DIRECTIONS FOR THIS TASK: From the first line of the data below through the line bearing "[ideasoft] (759, 1408)", reproduce each line exactly; do not include pictures.

INFORMATION GIVEN:
/---
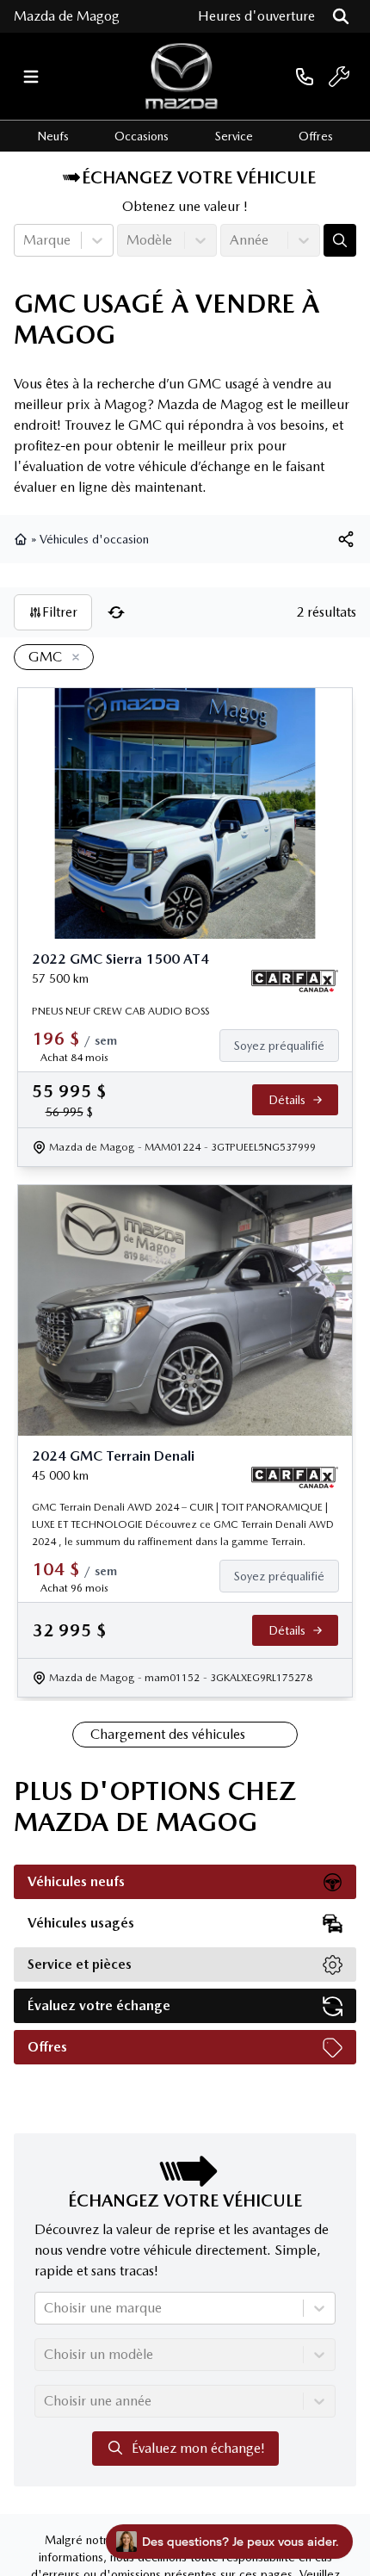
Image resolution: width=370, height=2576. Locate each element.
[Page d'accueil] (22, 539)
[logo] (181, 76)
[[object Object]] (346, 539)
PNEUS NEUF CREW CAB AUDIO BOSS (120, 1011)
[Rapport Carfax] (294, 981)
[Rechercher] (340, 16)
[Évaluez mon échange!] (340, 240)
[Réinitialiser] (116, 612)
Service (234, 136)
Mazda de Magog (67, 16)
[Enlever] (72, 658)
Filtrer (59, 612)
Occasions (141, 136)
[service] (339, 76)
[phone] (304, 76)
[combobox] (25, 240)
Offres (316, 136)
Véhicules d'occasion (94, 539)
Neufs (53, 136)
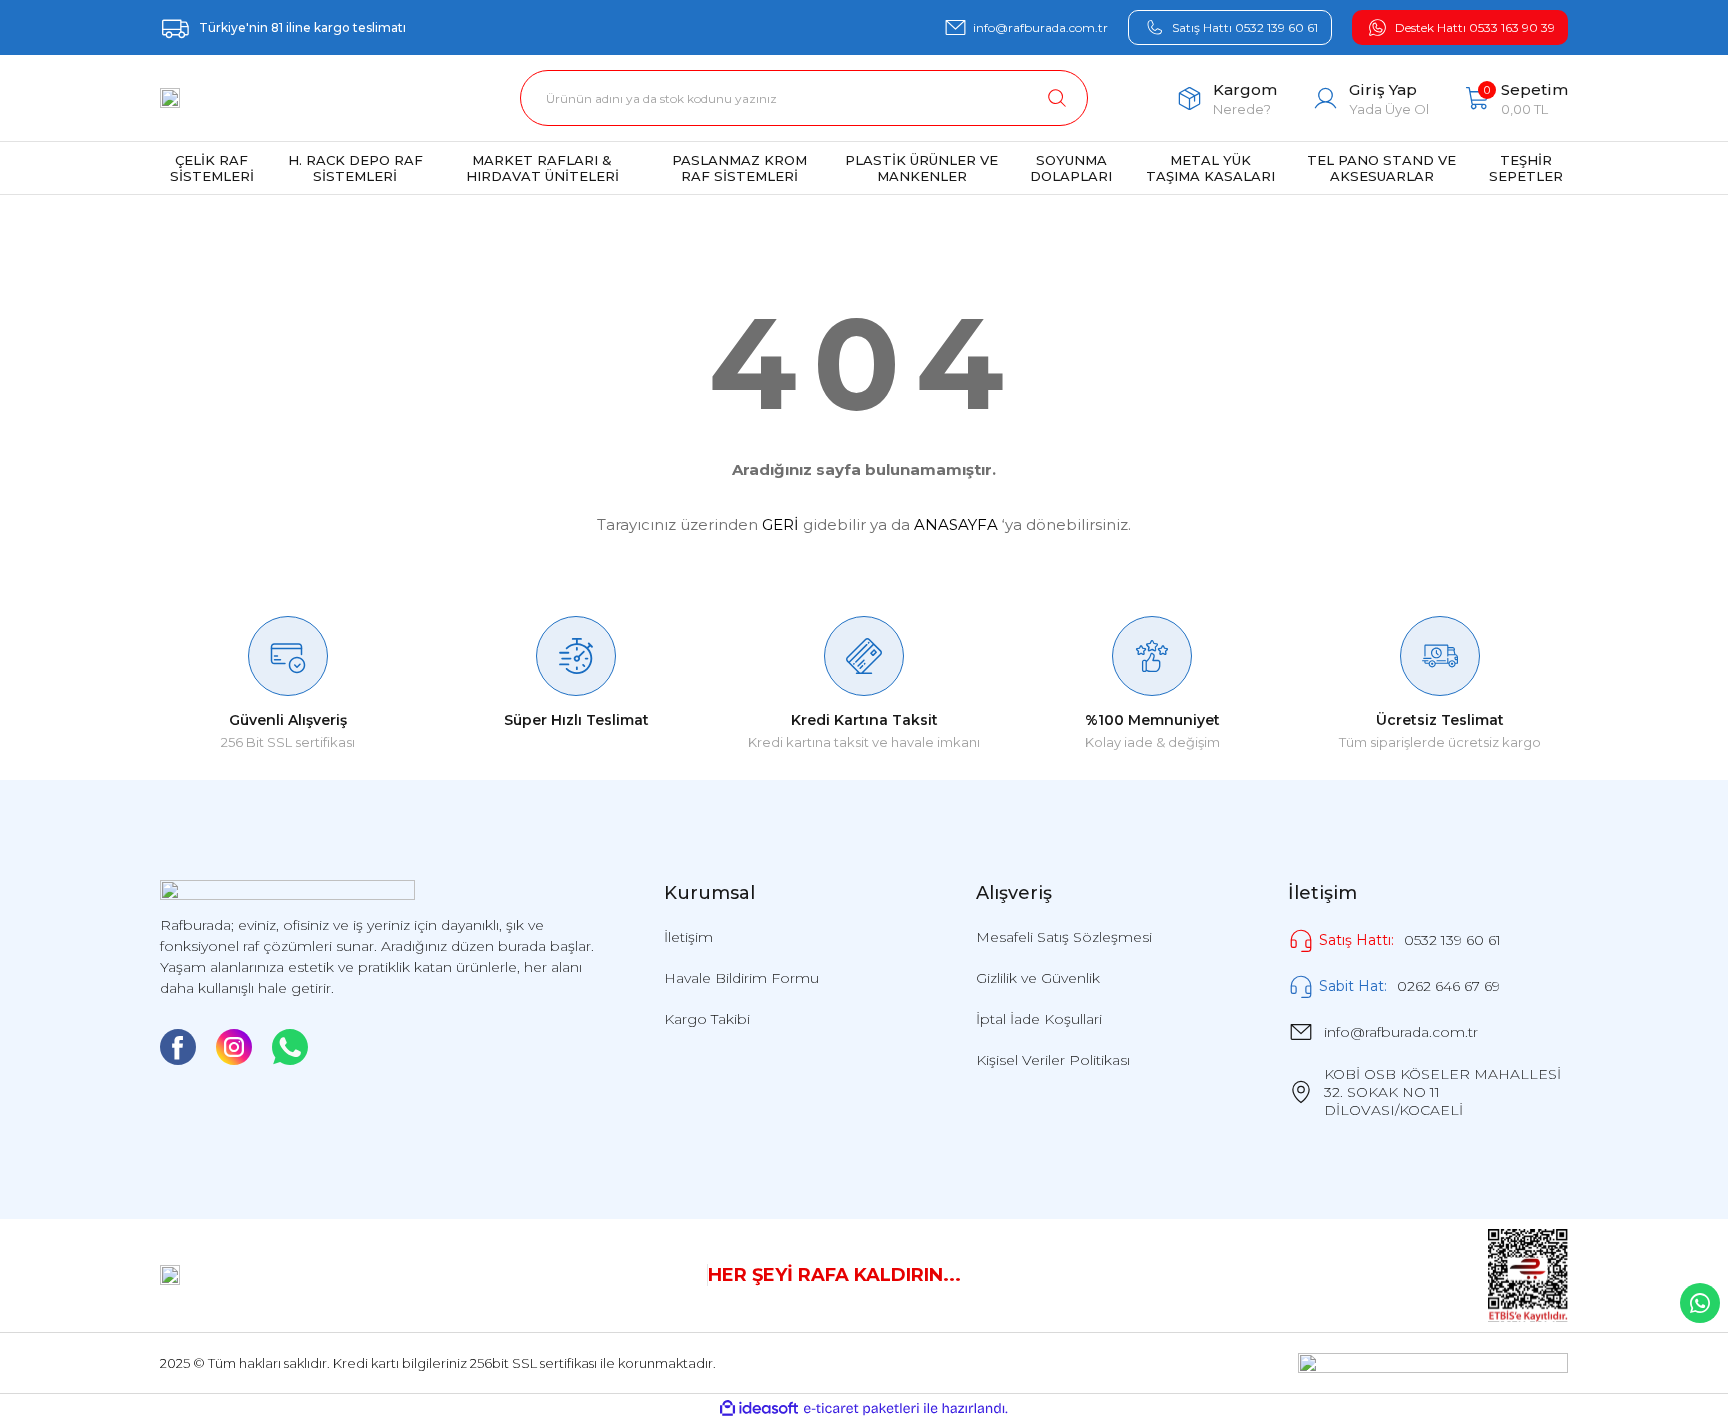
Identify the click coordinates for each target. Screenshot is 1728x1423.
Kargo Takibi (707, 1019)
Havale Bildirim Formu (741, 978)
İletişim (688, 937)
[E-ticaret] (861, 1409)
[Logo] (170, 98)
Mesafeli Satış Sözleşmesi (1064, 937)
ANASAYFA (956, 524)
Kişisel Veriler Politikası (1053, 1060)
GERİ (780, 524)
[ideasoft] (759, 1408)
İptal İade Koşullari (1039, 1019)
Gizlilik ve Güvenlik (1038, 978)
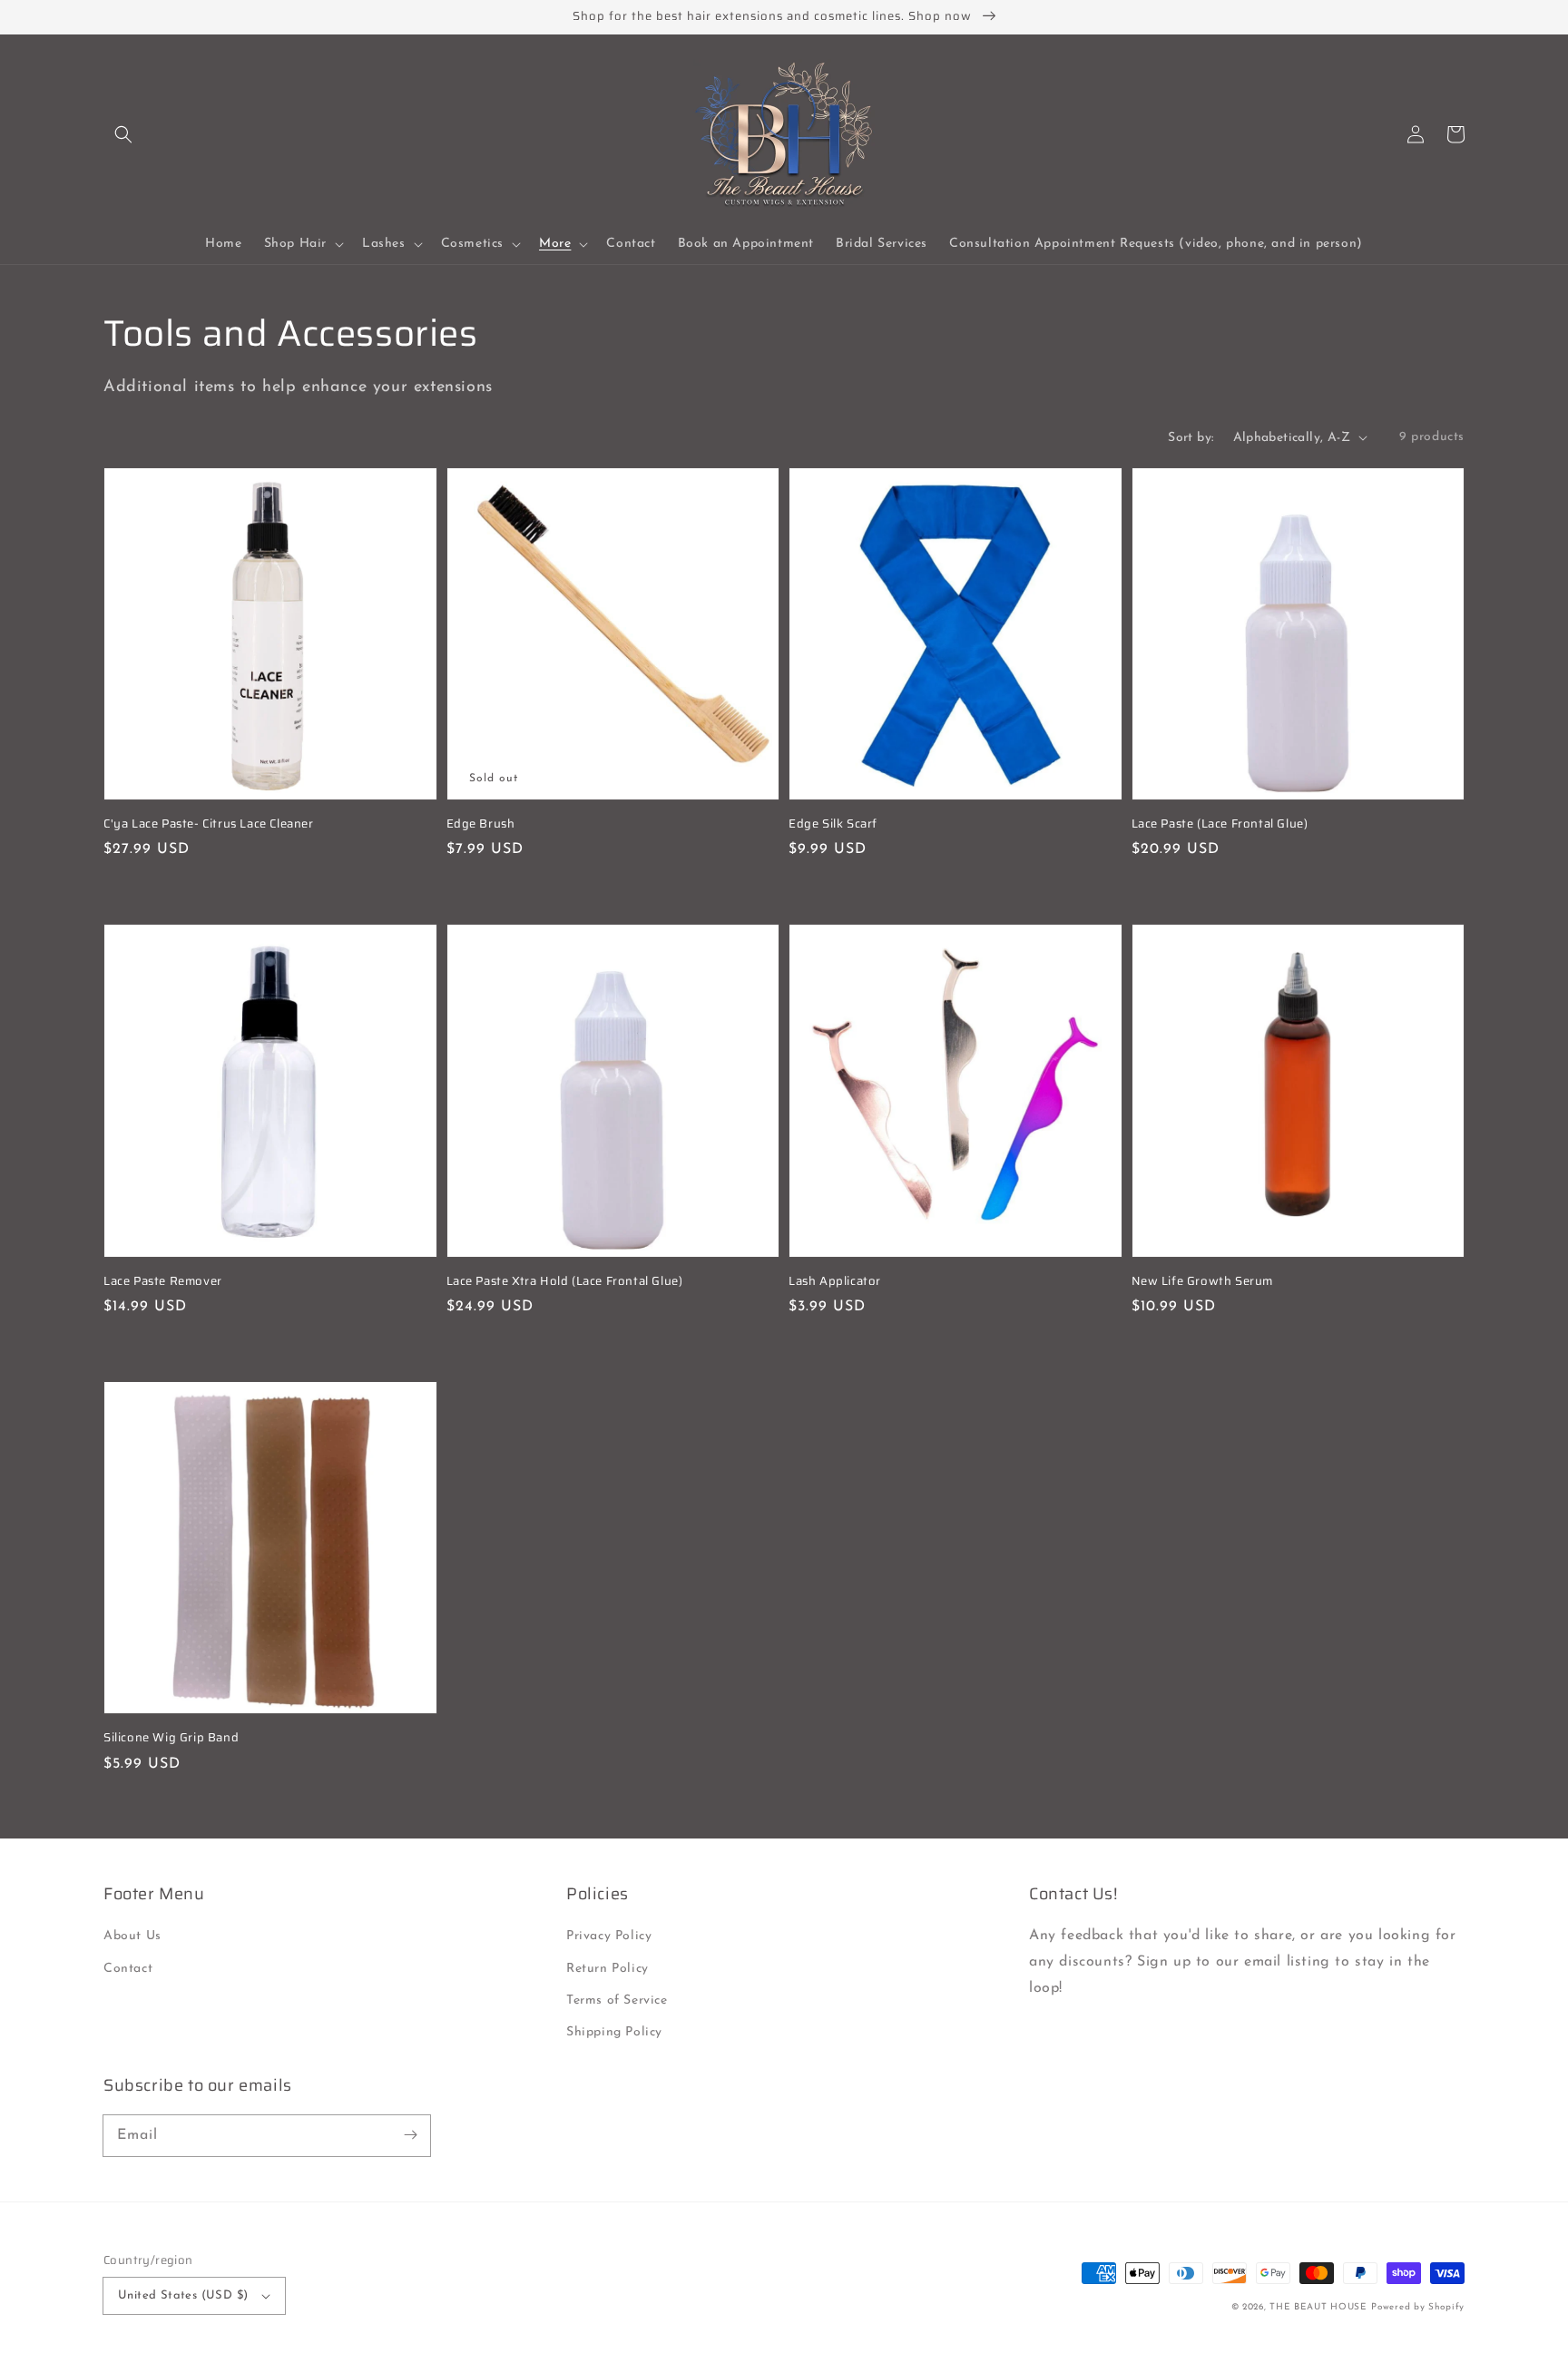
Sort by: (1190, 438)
\---
EXERCISE ANSWER:
Image resolution: width=370, height=2576. Locate each element.
[Page d'accueil] (22, 539)
[logo] (181, 76)
[[object Object]] (346, 539)
PNEUS NEUF CREW CAB AUDIO BOSS (120, 1011)
[Rapport Carfax] (294, 981)
[Rechercher] (340, 16)
[Évaluez mon échange!] (340, 240)
[Réinitialiser] (116, 612)
Service (234, 136)
Mazda de Magog (67, 16)
[Enlever] (72, 658)
Filtrer (59, 612)
Occasions (141, 136)
[service] (339, 76)
[phone] (304, 76)
[combobox] (25, 240)
Offres (316, 136)
Véhicules d'occasion (94, 539)
Neufs (53, 136)
Identify the click coordinates for each target. Screenshot is 1728x1423.
Kargo Takibi (707, 1019)
Havale Bildirim Formu (741, 978)
İletişim (688, 937)
[E-ticaret] (861, 1409)
[Logo] (170, 98)
Mesafeli Satış Sözleşmesi (1064, 937)
ANASAYFA (956, 524)
Kişisel Veriler Politikası (1053, 1060)
GERİ (780, 524)
[ideasoft] (759, 1408)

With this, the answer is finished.